Today, I will be introducing a topic about a specific garment that is famous in Russian culture. It is the scarf/shawl (sha-rf/шарф) or kerchief/head-covering (pla-t-Ok/платок). This is can be a subtle or bold look that has been in Russian or Eastern European fashion as early as the 16th century. Additionally, Soviet and post-Soviet fashion have perpetuated this vibrant head-covering and scarf style well into the modern-day.
Originally, the traditional head-covering (platok) was introduced around the time in which the Eastern Orthodox Church had a large influence. Although the church was founded in 988 AD in Russia, it is important to note that customs weren’t adopted until later. The church was a large influence on culture and the way men and women conducted themselves, this included their dress. The dress-code primarily called women to cover their heads before entering into a church or a monastery. Early Christians read 1 Corinth. 11:5, which states, “every woman who prays or prophesies with her head uncovered dishonors her head…” (“Women’s Headcoverings”). As a result, women wore the platok not only in the church (the presence of the Lord), but in public to show her obedience and humility to God. Another reason the platok stood the test of time is because of its convenience. If one is working, this garment will keep your hair out of the way and prevent it from being damaged. Additionally, this look can conceal your hair, perfect for those days when one doesn’t want to clean or style their hair (this is my personal favorite reason).
For modern-day use and appeal, the Soviet Union continued to encourage the platok or
sharf combination. As a side note, even if church was not officially practiced during the Soviet period, having a platok was functional to last the cold and frigid winters, which we all know Russians have successfully conquered.
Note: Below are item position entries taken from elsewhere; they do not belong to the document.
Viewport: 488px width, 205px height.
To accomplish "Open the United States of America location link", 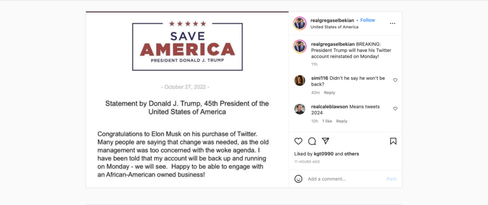I will click(334, 27).
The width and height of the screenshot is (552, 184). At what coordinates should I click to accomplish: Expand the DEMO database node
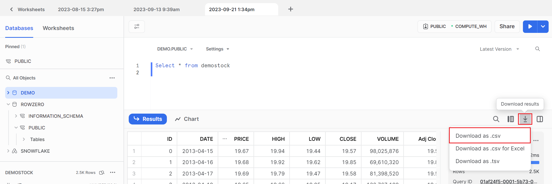coord(8,93)
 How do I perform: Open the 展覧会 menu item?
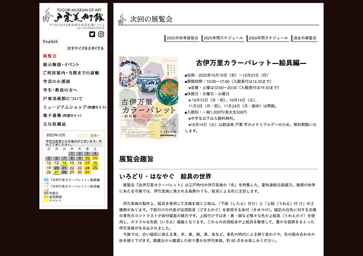click(x=50, y=56)
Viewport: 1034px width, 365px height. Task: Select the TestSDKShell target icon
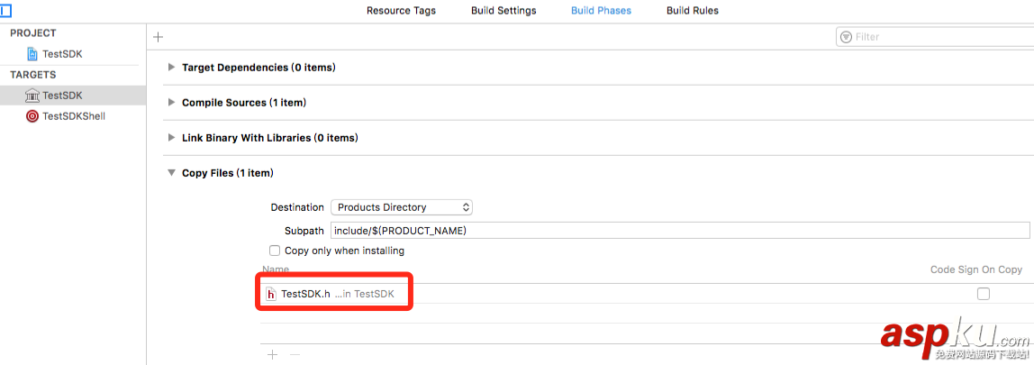32,116
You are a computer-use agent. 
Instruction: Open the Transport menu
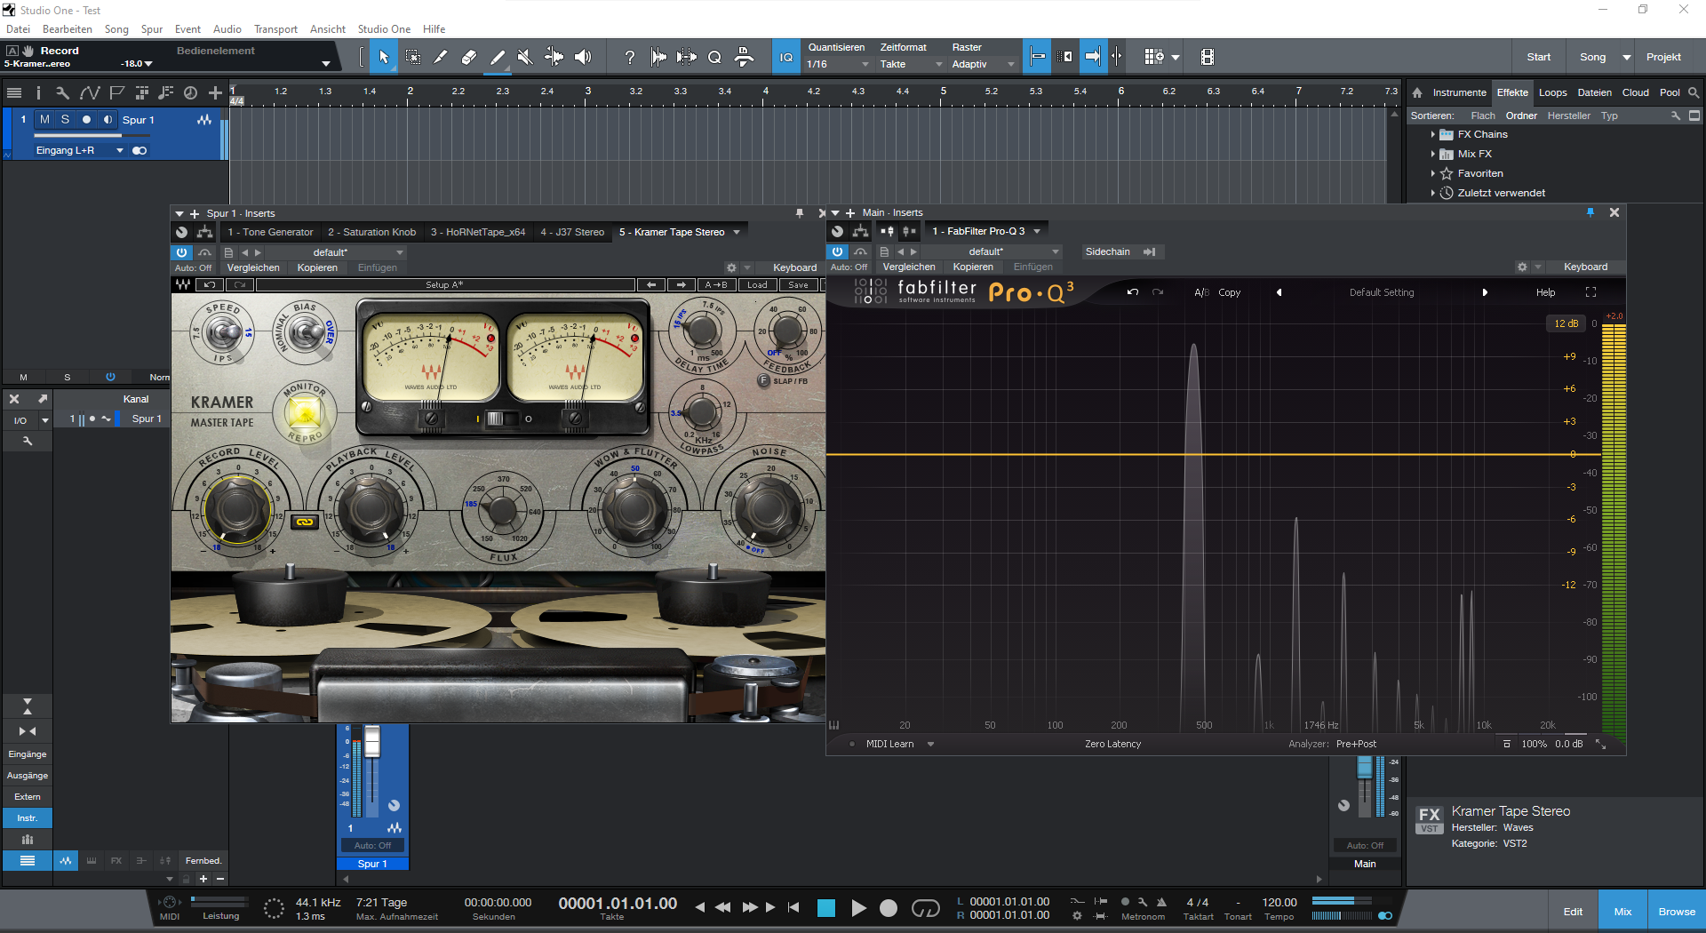click(x=275, y=29)
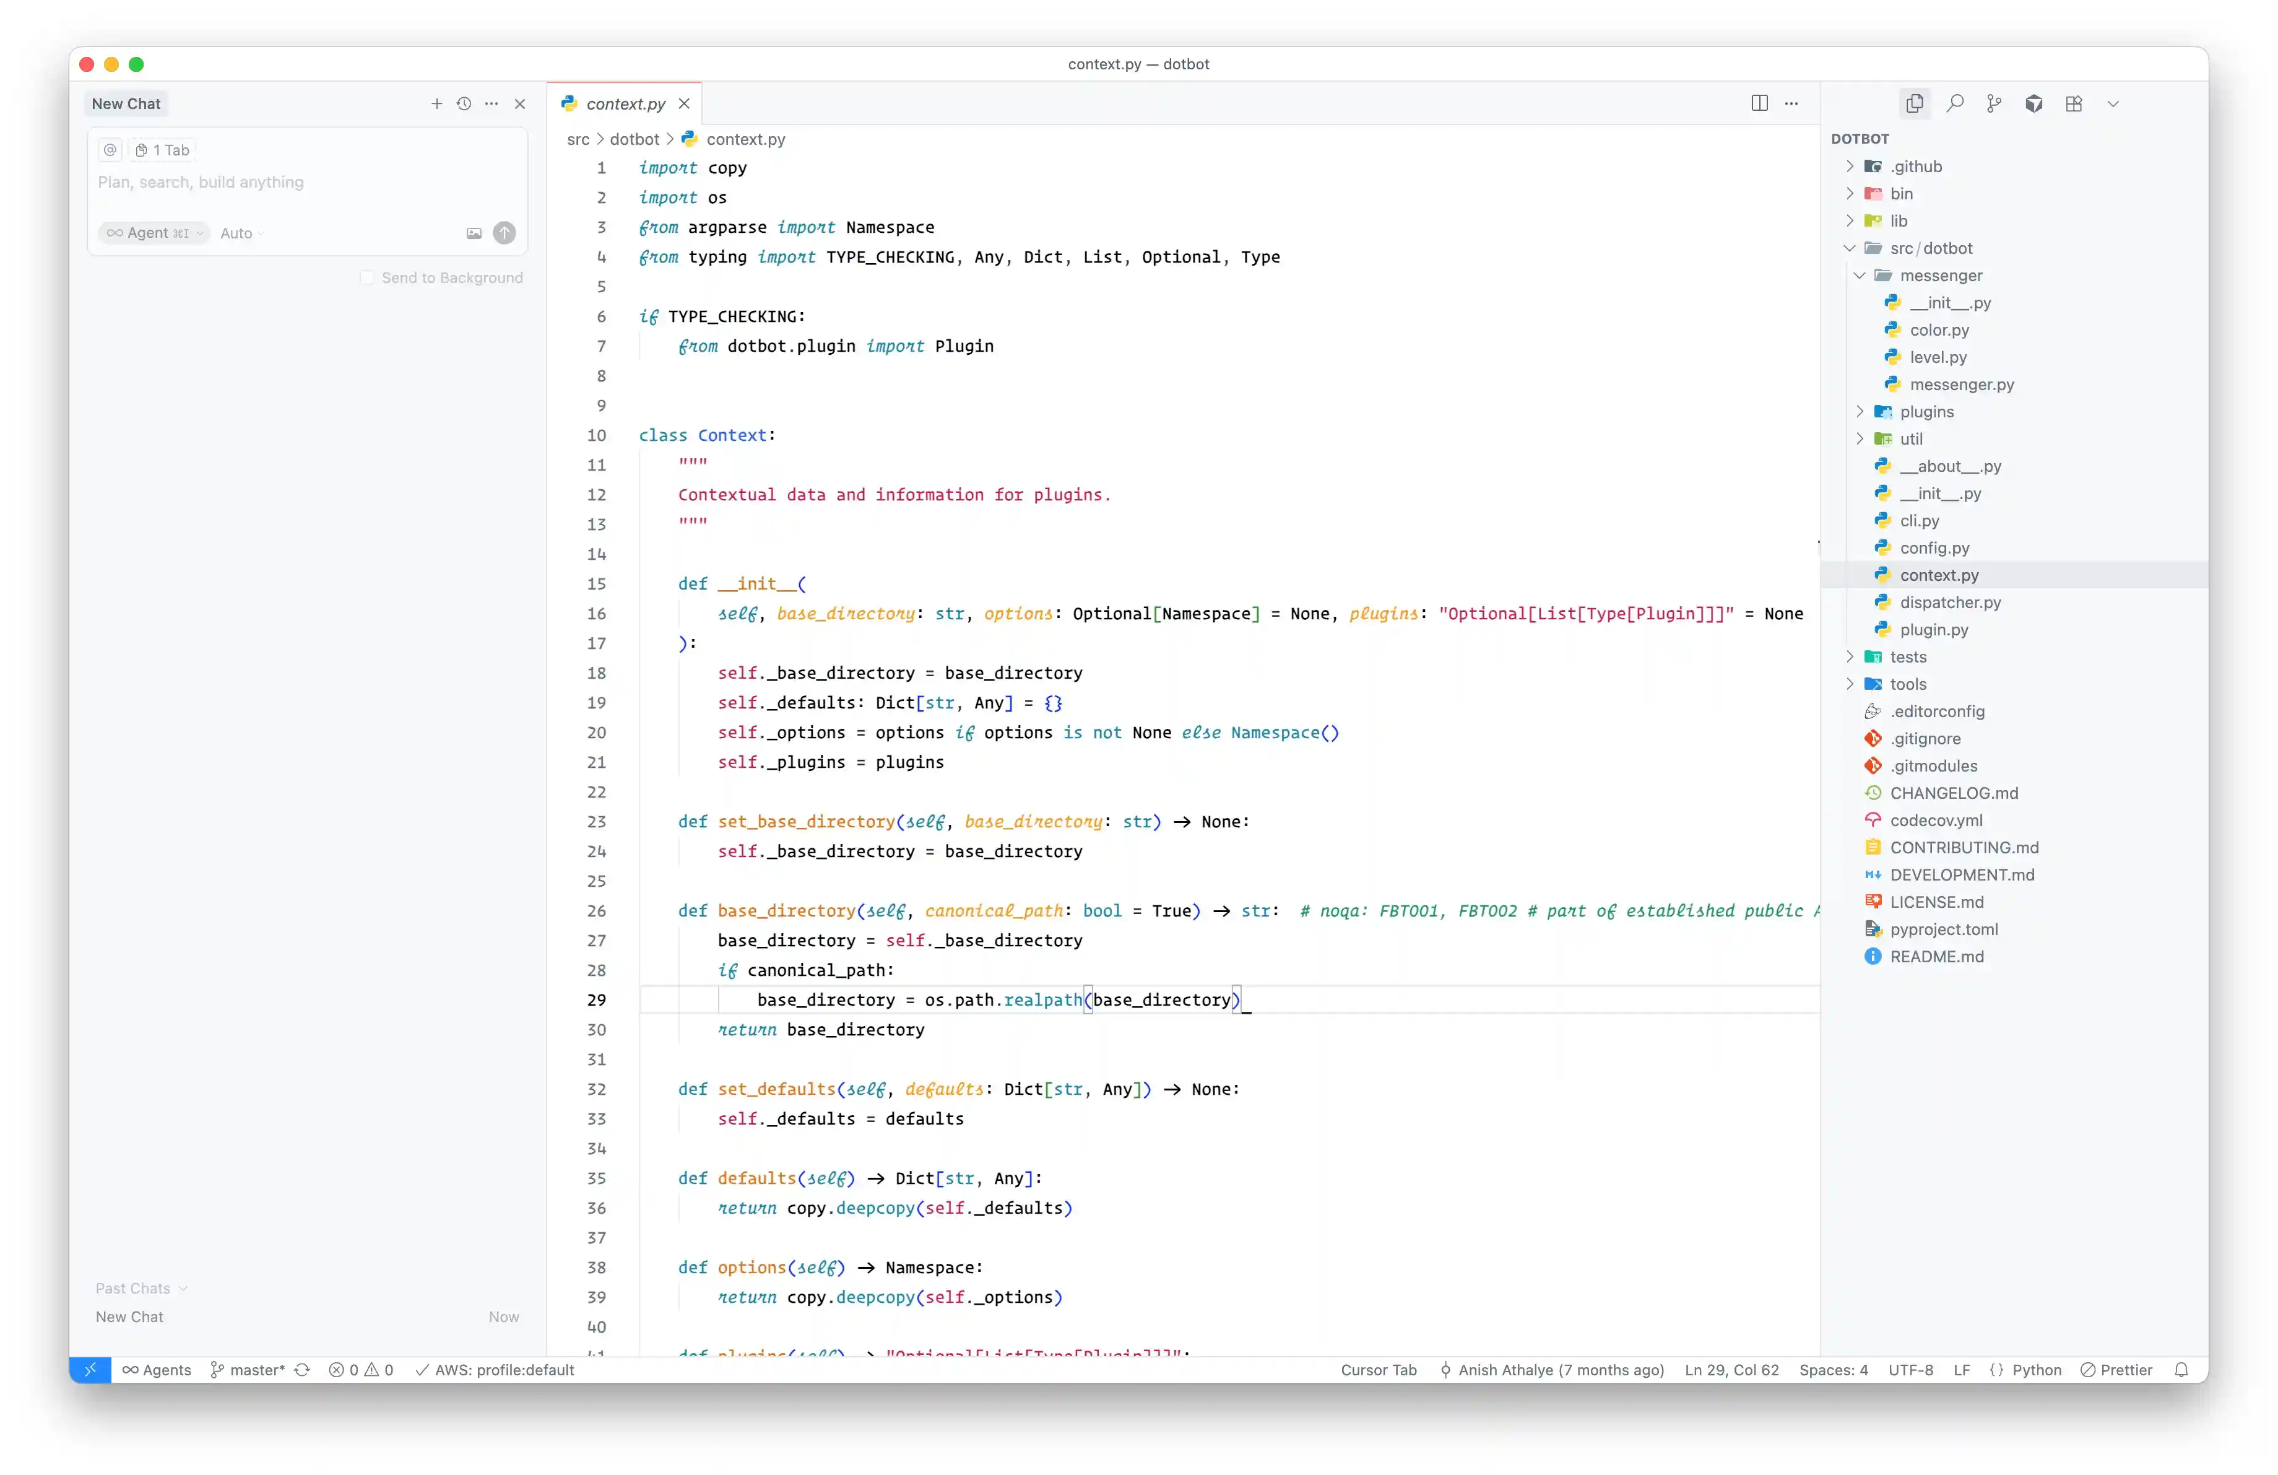Check the Send to Background checkbox
This screenshot has width=2278, height=1475.
point(369,278)
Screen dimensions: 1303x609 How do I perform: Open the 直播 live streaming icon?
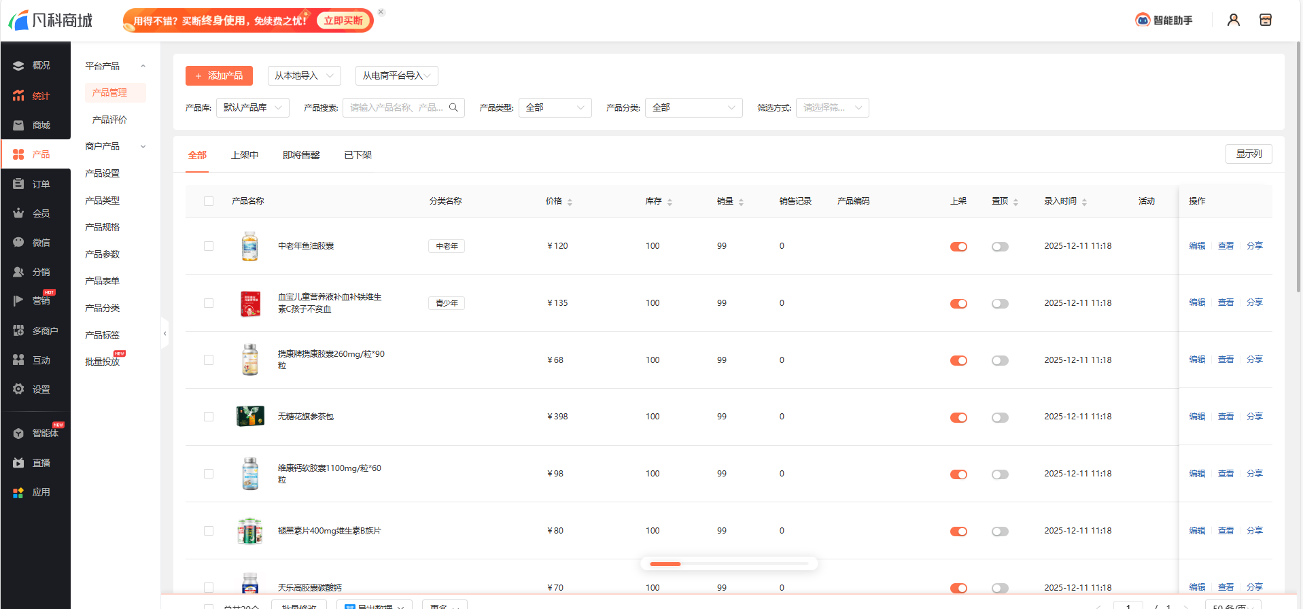18,463
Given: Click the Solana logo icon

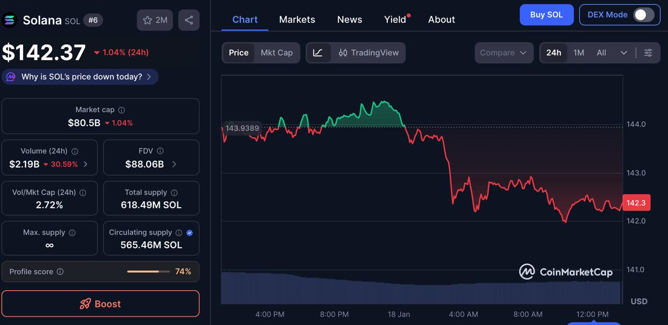Looking at the screenshot, I should pyautogui.click(x=9, y=20).
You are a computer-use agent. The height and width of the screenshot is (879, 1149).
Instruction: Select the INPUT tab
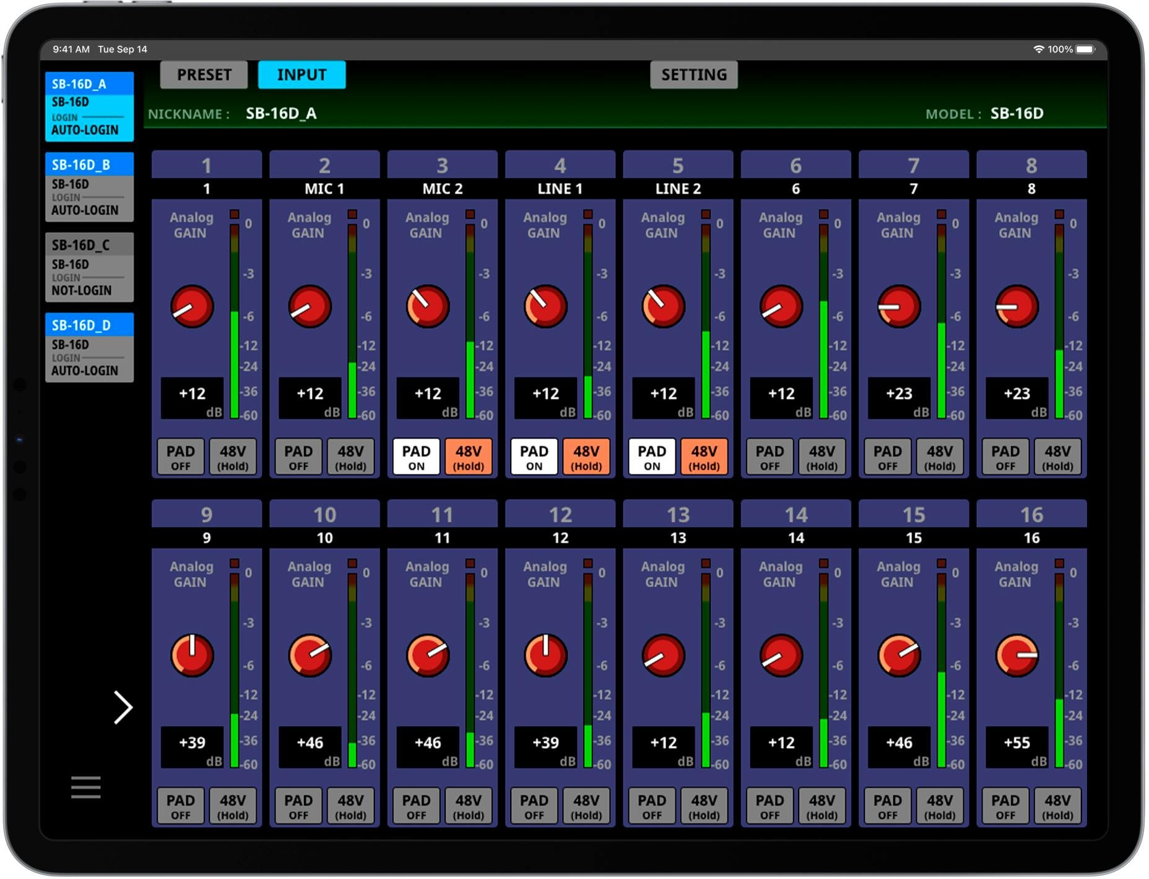pos(302,74)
During the Stalinist era, the functional appeal of platki (plural version of platok) was emphasized. Things such as “petty tutelage” was a contemporary Soviet term for administrative micro-management into the daily and personal affairs of
the citizenry and the bureaucrats desired to control people’s fashion (Fitzpatrick, 33-34). Therefore, such platki were a practical solution to keep women’s hair
up while working in the factory, industry or on the farms. This micro-management of the public’s dress had its advantages as society was learning culture and hygienic practices. During the Khrushchev Era (1960s), magazines like Woman Worker (Работница) or Peasant Woman (Крестьянка) frequently displayed women wearing platki, which matched their outfits throughout the day.
As one watches the acclaimed classic Moscow doesn’t Believe in Tears (Москва слезам не верит), they will see Katya (the main character) wears her platok while at work and changes into another platok that suits her outfit of leisure. This emphasis on different outfits was originally designed to promote cleanliness and well-dressed individual.